··· STUDY MATERIAL ···

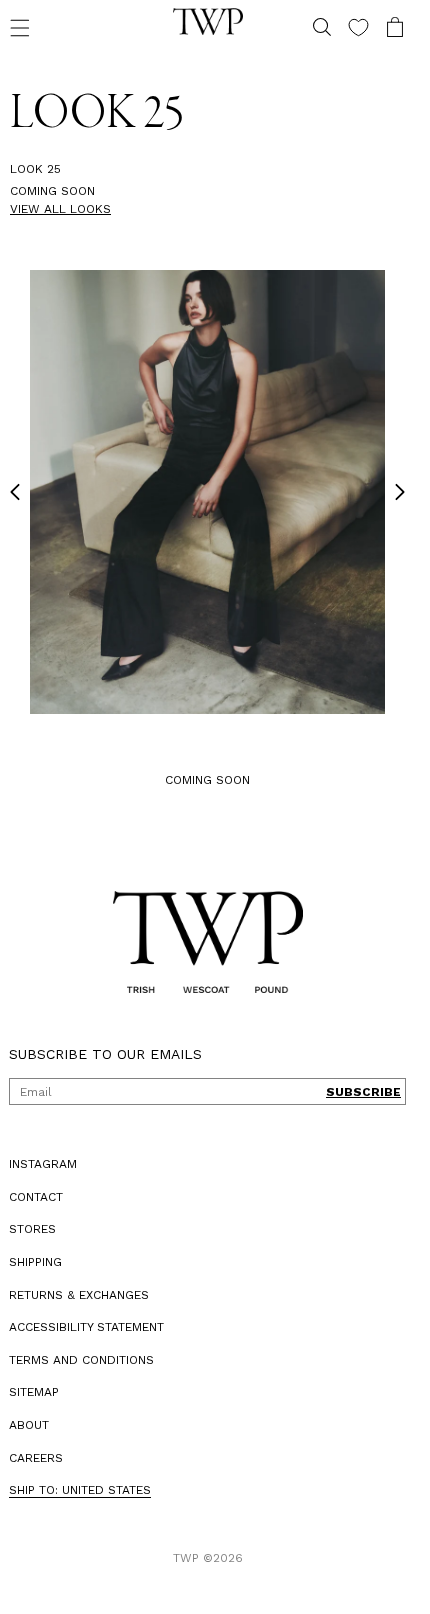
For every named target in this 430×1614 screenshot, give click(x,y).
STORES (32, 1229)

···
··· STUDY MATERIAL ···

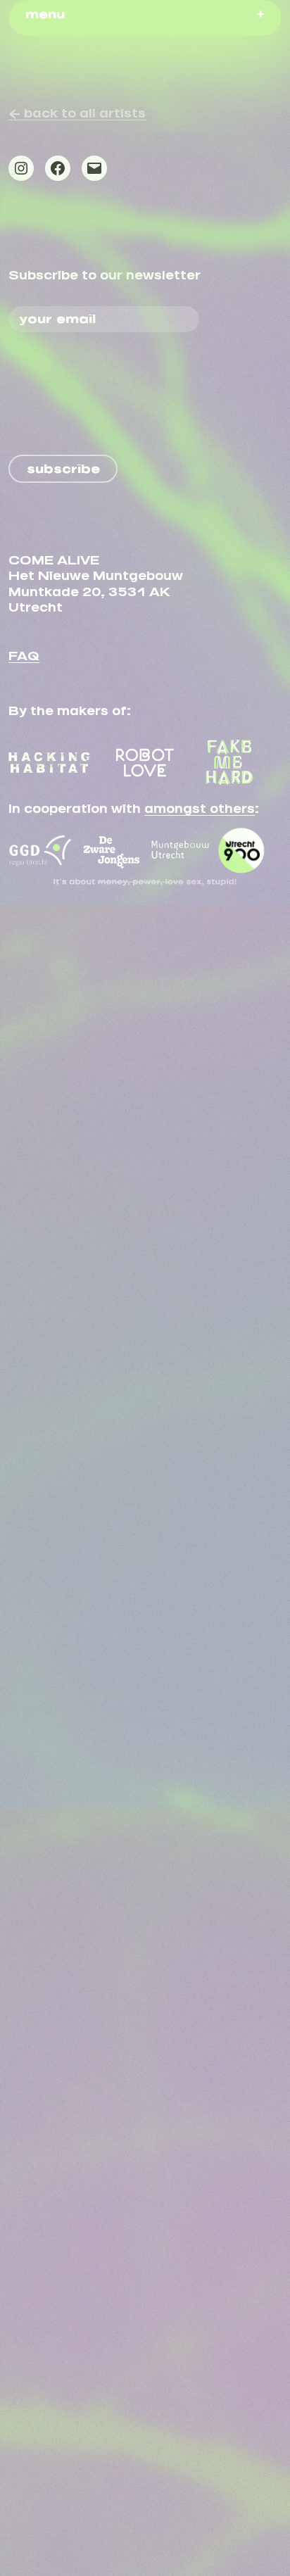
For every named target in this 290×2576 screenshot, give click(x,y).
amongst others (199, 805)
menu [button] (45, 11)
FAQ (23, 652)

···

» **WHAT YOU ARE ASKED TO DO**:
If a line in the listing has "this" in it, report that line.

» **PROBLEM SOLUTION**:
For every named target in this 430×1614 screenshot, give click(x,y).
For every named target in this 290×2576 screenshot, give click(x,y).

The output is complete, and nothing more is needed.